The vulnerability of GNSS became obvious more than ever in the Ukraine conflict. Massive electronic warfare renders GNSS useless. Unfortunately, there is not the “one” GNSS-denied navigation method which alone can substitute GNSS in all aspects such as worldwide operability and excellent position accuracy.
All onboard autonomous GNSS-denied navigation means have in common that they correlate sensor data with environmental features. The availability and performance largely depend on the existence of environmental features and capability to sense these environmental features. For example, a camera of Vision-based Navigation (VBN) system may not “see” environmental features (although physically present) in foggy conditions.
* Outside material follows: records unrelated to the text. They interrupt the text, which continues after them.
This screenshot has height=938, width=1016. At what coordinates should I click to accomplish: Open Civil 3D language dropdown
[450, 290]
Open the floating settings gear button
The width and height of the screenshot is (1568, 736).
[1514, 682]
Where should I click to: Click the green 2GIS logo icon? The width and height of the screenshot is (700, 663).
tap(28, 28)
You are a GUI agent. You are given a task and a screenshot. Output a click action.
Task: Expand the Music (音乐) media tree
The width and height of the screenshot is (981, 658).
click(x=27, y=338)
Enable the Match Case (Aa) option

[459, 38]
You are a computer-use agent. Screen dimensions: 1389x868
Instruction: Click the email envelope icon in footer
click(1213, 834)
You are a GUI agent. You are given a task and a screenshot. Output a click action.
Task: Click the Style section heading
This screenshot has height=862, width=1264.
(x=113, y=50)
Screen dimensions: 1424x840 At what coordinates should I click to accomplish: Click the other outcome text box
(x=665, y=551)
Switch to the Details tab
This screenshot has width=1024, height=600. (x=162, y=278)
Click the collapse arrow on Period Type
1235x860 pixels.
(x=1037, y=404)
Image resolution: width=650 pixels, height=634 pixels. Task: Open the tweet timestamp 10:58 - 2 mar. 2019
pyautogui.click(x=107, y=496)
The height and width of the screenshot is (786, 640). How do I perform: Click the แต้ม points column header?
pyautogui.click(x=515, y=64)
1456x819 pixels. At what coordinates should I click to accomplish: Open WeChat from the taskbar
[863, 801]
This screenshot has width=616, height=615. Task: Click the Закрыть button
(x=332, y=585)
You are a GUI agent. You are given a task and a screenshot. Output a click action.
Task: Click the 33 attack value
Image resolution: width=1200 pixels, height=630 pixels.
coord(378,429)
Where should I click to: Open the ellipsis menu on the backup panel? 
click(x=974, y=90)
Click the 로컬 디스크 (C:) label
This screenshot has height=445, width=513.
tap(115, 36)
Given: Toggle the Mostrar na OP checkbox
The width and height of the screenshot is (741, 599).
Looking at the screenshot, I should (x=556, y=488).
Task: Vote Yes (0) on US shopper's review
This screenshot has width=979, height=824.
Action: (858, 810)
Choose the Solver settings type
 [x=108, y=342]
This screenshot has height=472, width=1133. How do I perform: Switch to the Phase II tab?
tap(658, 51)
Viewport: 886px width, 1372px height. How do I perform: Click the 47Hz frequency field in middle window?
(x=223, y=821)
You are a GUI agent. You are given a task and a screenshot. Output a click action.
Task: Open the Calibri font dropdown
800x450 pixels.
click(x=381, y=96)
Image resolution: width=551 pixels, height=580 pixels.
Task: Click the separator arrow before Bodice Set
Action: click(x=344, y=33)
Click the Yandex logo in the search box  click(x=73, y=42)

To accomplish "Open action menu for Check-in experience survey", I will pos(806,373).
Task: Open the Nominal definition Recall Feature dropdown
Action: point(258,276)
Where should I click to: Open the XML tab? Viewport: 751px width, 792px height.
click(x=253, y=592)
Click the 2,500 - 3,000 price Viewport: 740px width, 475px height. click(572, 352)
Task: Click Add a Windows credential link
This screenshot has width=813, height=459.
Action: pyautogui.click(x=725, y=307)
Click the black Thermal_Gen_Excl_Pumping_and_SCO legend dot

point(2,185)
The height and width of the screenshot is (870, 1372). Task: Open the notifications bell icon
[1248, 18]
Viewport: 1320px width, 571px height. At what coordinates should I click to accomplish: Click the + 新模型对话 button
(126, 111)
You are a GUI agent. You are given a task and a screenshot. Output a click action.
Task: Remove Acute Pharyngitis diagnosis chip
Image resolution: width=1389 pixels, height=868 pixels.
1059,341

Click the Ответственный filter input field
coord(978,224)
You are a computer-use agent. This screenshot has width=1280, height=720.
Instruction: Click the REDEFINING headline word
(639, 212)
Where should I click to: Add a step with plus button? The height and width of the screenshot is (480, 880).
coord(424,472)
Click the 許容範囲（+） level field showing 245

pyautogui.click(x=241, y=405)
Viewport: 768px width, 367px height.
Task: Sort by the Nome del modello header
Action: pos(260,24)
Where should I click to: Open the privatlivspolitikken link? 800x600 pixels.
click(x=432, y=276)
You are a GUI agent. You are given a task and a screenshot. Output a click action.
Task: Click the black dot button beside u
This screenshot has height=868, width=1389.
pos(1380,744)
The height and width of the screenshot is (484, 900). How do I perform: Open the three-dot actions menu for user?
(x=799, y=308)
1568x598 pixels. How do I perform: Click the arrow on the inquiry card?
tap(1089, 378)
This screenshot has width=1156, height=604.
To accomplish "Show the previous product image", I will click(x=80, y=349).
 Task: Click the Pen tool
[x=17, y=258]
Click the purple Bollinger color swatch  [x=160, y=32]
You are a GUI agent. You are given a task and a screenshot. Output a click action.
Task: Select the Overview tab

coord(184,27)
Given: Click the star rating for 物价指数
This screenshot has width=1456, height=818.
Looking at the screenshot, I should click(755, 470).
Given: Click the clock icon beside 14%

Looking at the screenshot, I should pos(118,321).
Therefore, complementary GNSS-denied navigation means need to be combined to cover the wide range of environmental conditions. The approach of Airbus Defence and Space combines VBN, Terrain-Referenced Navigation (TRN) and Star Navigation (StarNav). The environmental conditions are divided by the availability of landmarks, visibility conditions (e.g. obstruction by clouds) and altitude. VBN is operational if visibility to landmarks is given. StarNav is complementary to VBN as no landmarks are required but visibility to the stars is mandatory. Last but not least TRN completes the GNSS-denied navigation system for operation in low-visibility conditions.
In the era of systems of system Collaborative Navigation becomes part of the solution for GNSS-denied navigation, although it does not directly contribute to it. What marks collaborative navigation is its high relative accuracy which may be achieved by data link ranging between collaborating platforms. The relative accuracy is essential that accurate absolute navigation information can spread within the formation.